-
Bug
-
Resolution: Obsolete
-
Normal
-
None
-
None
-
None
-
None
-
False
-
None
-
False
-
Testable
-
No
-
No
-
No
-
Pending
-
None
-
-
Description of problem:
A potential reconciliation error has been encountered during the 1.33 to 2.4 upgrade in two clusters (disconnected cluster, PSI QE cluster).

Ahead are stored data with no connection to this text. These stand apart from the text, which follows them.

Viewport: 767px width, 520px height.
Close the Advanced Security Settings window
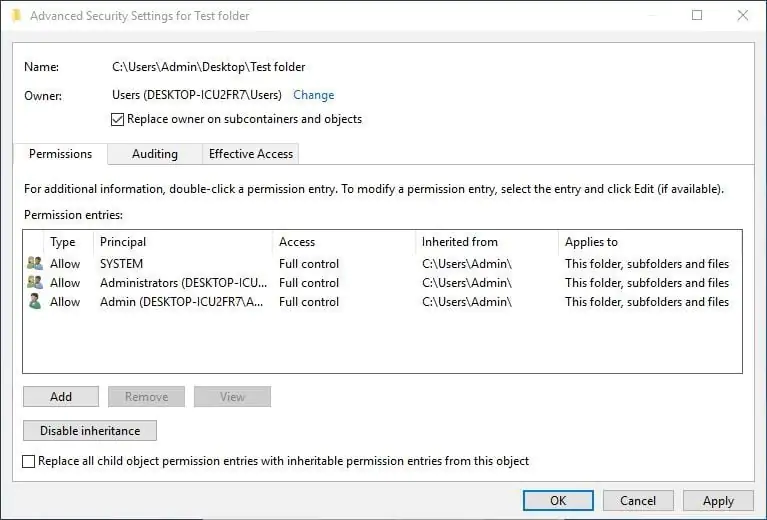pyautogui.click(x=742, y=16)
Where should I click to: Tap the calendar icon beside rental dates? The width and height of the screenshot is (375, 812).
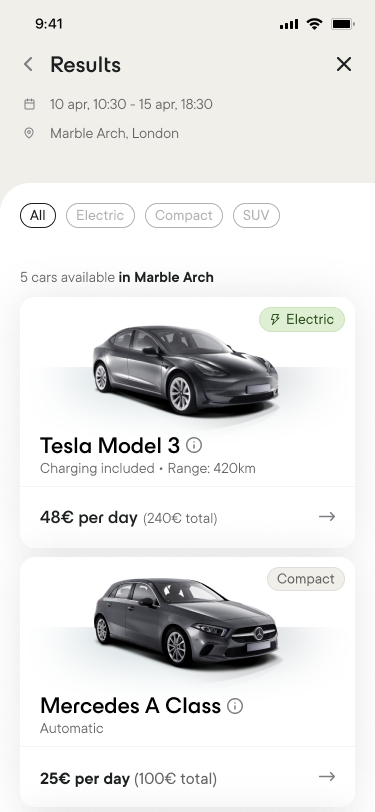click(30, 104)
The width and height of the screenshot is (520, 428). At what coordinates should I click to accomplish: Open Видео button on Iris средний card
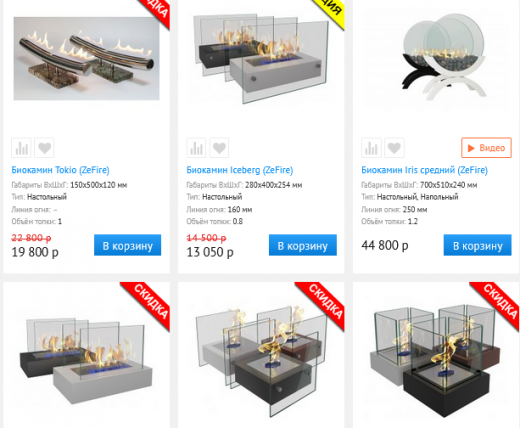pos(486,148)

2023-11-23T09:45:37Z ERROR Reconciler error {"controller": "datasciencecluster", "controllerGroup": "datasciencecluster.opendatahub.io", "controllerKind": "DataScienceCluster", "DataScienceCluster": {"name":"default-dsc"}, "namespace": "", "name": "default-dsc", "reconcileID": "0c1a32ca-7ffd-4310-8259-f6baabf3c868", "error": "1 error occurred:\n\t* Deployment.apps \"rhods-prometheus-operator\" is invalid: spec.selector: Invalid value: v1.LabelSelector{MatchLabels:map[string]string{\"app.kubernetes.io/part-of\":\"model-mesh\", \"app.opendatahub.io/model-mesh\":\"true\", \"k8s-app\":\"rhods-prometheus-operator\"}, MatchExpressions:[]v1.LabelSelectorRequirement(nil)}: field is immutable\n\n"} sigs.k8s.io/controller-runtime/pkg/internal/controller.(*Controller).reconcileHandler /remote-source/operator/deps/gomod/pkg/mod/sigs.k8s.io/controller-runtime@v0.14.6/pkg/internal/controller/controller.go:329 sigs.k8s.io/controller-runtime/pkg/internal/controller.(*Controller).processNextWorkItem /remote-source/operator/deps/gomod/pkg/mod/sigs.k8s.io/controller-runtime@v0.14.6/pkg/internal/controller/controller.go:274 sigs.k8s.io/controller-runtime/pkg/internal/controller.(*Controller).Start.func2.2 /remote-source/operator/deps/gomod/pkg/mod/sigs.k8s.io/controller-runtime@v0.14.6/pkg/internal/controller/controller.go:235 2023-11-23T09:45:37Z DEBUG events DataScienceCluster instance default-dsc created, but have some failures in component 1 error occurred: * Deployment.apps "rhods-prometheus-operator" is invalid: spec.selector: Invalid value: v1.LabelSelector{MatchLabels:map[string]string{"app.kubernetes.io/part-of":"model-mesh", "app.opendatahub.io/model-mesh":"true", "k8s-app":"rhods-prometheus-operator"}, MatchExpressions:[]v1.LabelSelectorRequirement(nil)}: field is immutable
Further attempts at reproducing the same issue have been unsuccessful in three different clusters and we are currently not aware of what might have triggered the issue to appear in the two environments in the first place.
Prerequisites (if any, like setup, operators/versions):
Upgrading from RHODS 1.33 to RHODS 2.x
Steps to Reproduce
Unknown
Actual results:
Reconciliation error appears in the operator pod logs / DSC conditions and the rhods-prometheus-operator deployment is not upgraded correctly.
Expected results:
No reconciliation error, deployment is upgraded correctly.
Reproducibility (Always/Intermittent/Only Once):
Twice (specific clusters). Further attempts to reproduce have been unsuccessful.
Build Details:
RHODS 1.33 / RHODS 2.4 RC3
Workaround:
If the issue is encountered, we've seen that disabling and then re-enabling the modelmesh component has fixed it in the disconnected cluster - however it is not clear why this has been the case.
In the PSI QE cluster we've confirmed that restarting the rhods operator pod has fixed the issue.
Additional info:
Unable to reproduce again, so I'm setting this Jira to normal priority - if this were reproducible it would however be a blocker issue.